- Task objective: Your copy should contain exactly the lines from the one that holds "Given: Click the search magnifier in top bar" through the end of the material, reproduced as written, with no pictures.

- Data provided:
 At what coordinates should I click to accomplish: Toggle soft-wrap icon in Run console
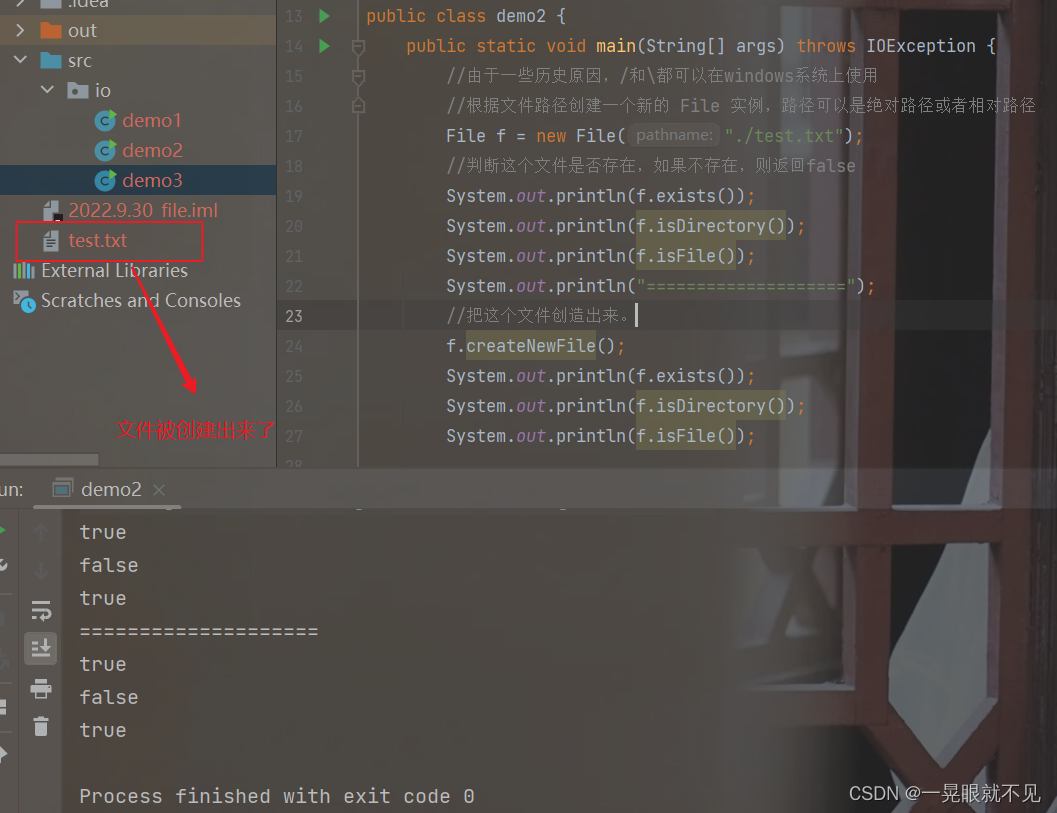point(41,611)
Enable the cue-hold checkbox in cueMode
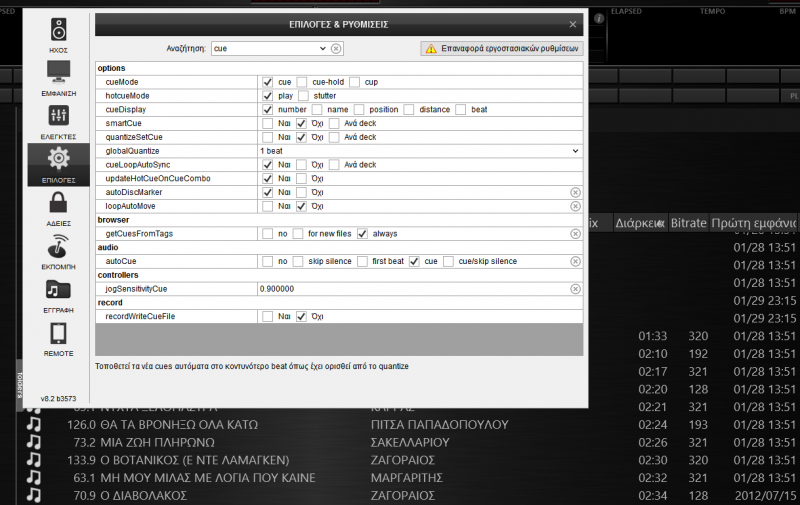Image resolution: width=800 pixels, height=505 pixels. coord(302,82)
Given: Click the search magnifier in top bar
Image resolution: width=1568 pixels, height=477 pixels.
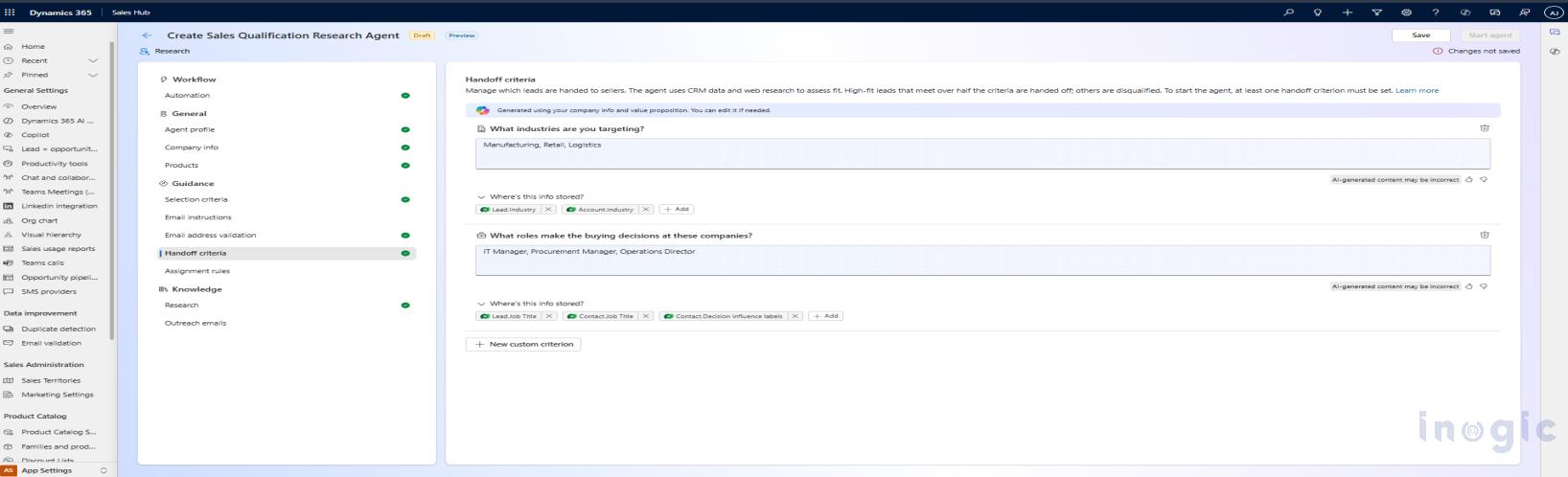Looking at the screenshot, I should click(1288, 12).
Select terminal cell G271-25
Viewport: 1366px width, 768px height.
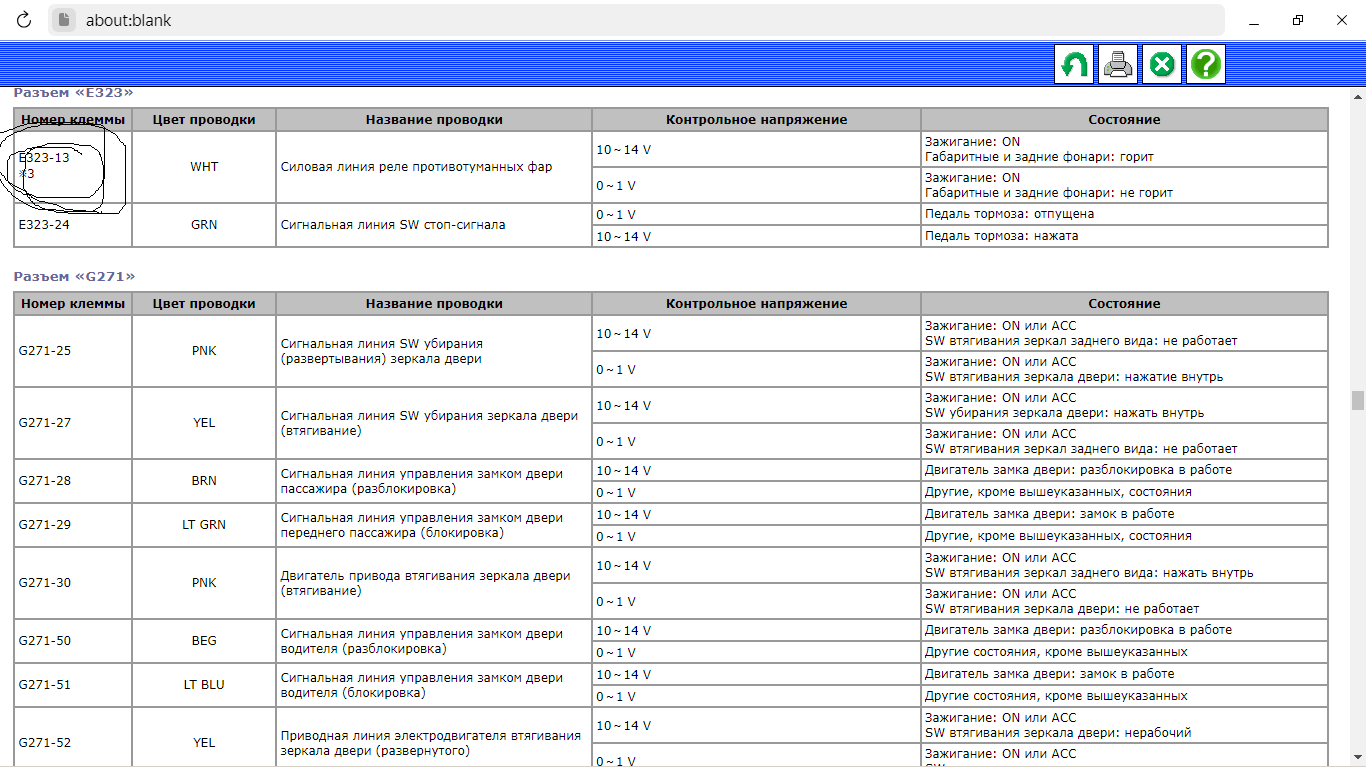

- Output of the exercise:
Given: Click the search magnifier in top bar
Image resolution: width=1568 pixels, height=477 pixels.
Looking at the screenshot, I should click(1288, 12).
Select terminal cell G271-25
Viewport: 1366px width, 768px height.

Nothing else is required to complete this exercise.